Figure 5.

VD could also function directly on T cells to shape T cell responses. CD4⁺CD62L⁺ cells from C57BL/6J or C57BL6 Foxp3^gfp reporter mice were cultured in the Th0 or Th17-polarizing conditions with immobilized anti-CD3 and soluble anti-CD28 instead of APCs, in the presence or absence of 1uM VD. (A,B) qRT-PCR results showed VDR and CYP24 mRNA relative expression on CD4⁺ T cells stimulated in Th0 or Th17 conditions without APCs for 24 h in CTRL (without VD) and VD groups. Data are presented as the mean ± SEM. ^*P < 0.05, ^**P < 0.01, ^****P < 0.0001 vs. control group. (C–E) naïve CD4⁺ T cells from C57BL6 Foxp3^gfp reporter mice were cultured in Th17-polarizing conditions with immobilized anti-CD3 and soluble anti-CD28 (+coating) or in the presence of APCs (+APCs), in the presence or absence of 1 uM VD for 3 days.
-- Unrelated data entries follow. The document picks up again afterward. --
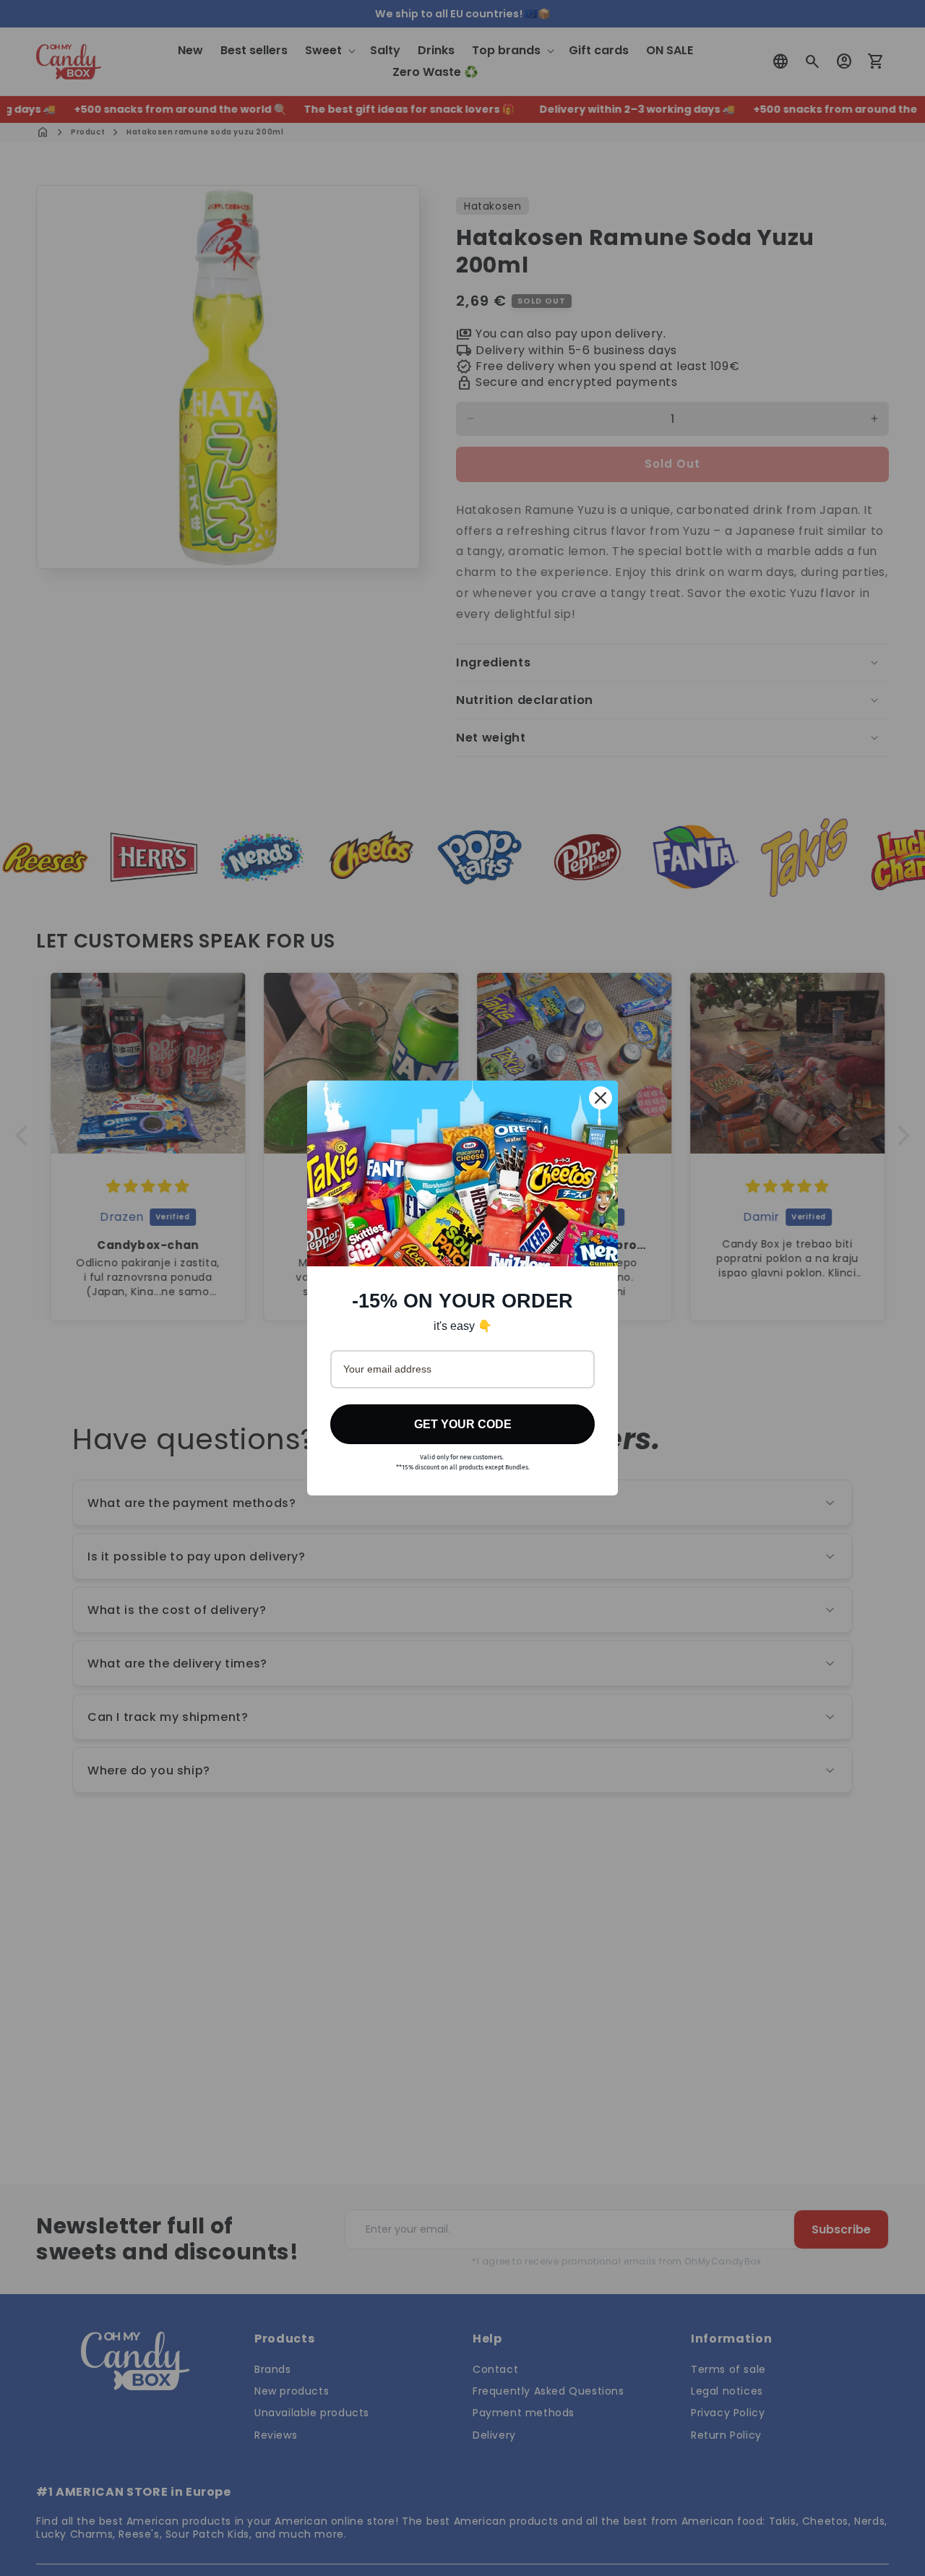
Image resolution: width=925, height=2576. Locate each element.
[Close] (600, 1098)
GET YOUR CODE (463, 1424)
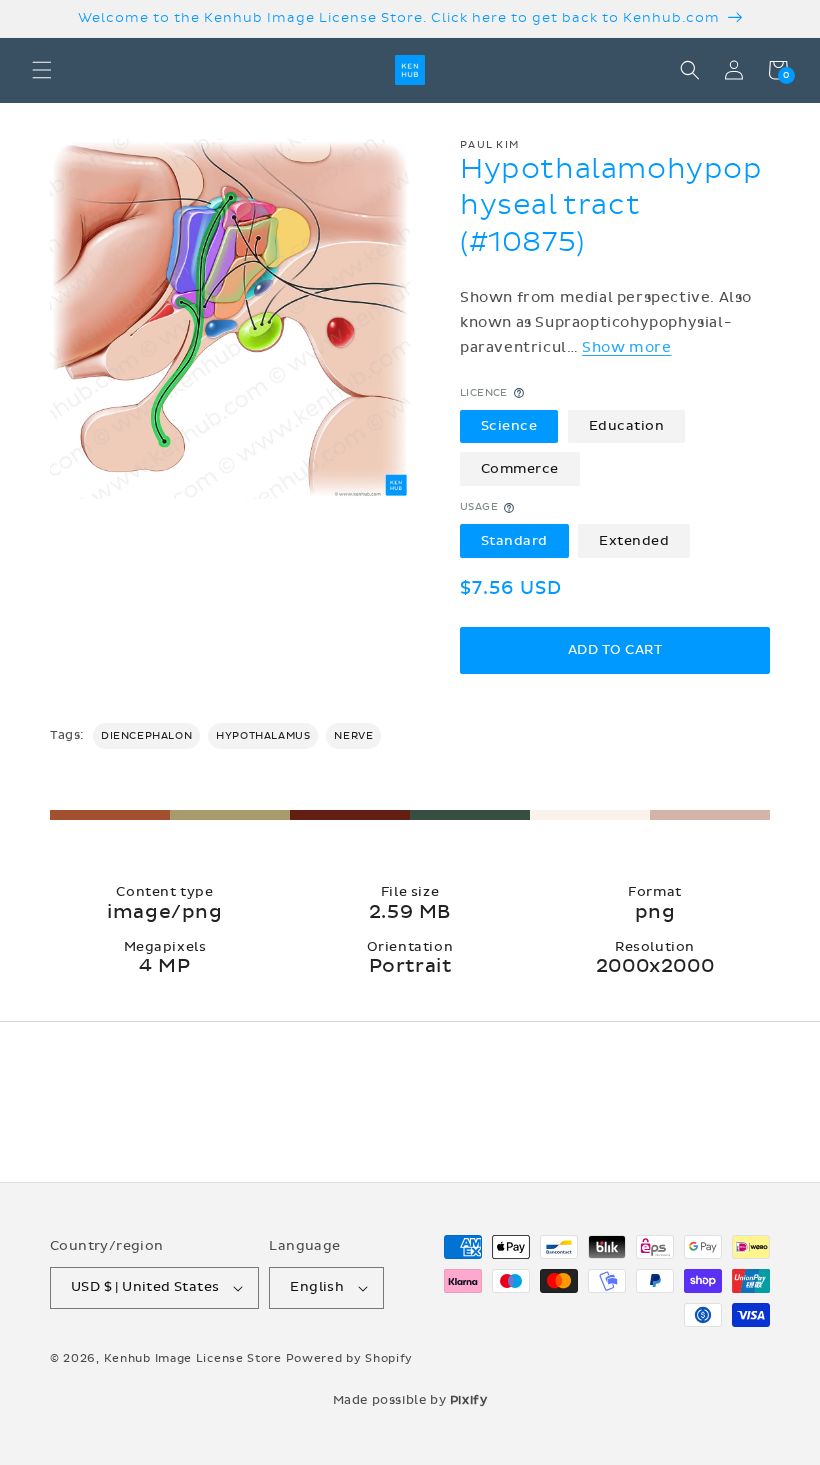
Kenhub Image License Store (193, 1358)
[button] (42, 70)
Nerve (353, 736)
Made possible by (410, 1400)
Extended (634, 541)
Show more (626, 347)
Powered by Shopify (350, 1358)
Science (509, 426)
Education (627, 426)
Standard (514, 541)
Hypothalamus (263, 736)
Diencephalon (146, 736)
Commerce (520, 469)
Expression of IL-17A and GFP⁺ (Foxp3⁺) gated on CD4⁺ T cells were checked by flow cytometry. Representative flow data (C), statistical analysis of IL-17A expression in coating system between two groups (D) and IL-17A suppression ratio by VD in both system were shown (E). Data are presented as the mean ± SEM (experiments were repeated at least for 5 times). ^*P < 0.05, ^****P < 0.0001 vs. control group.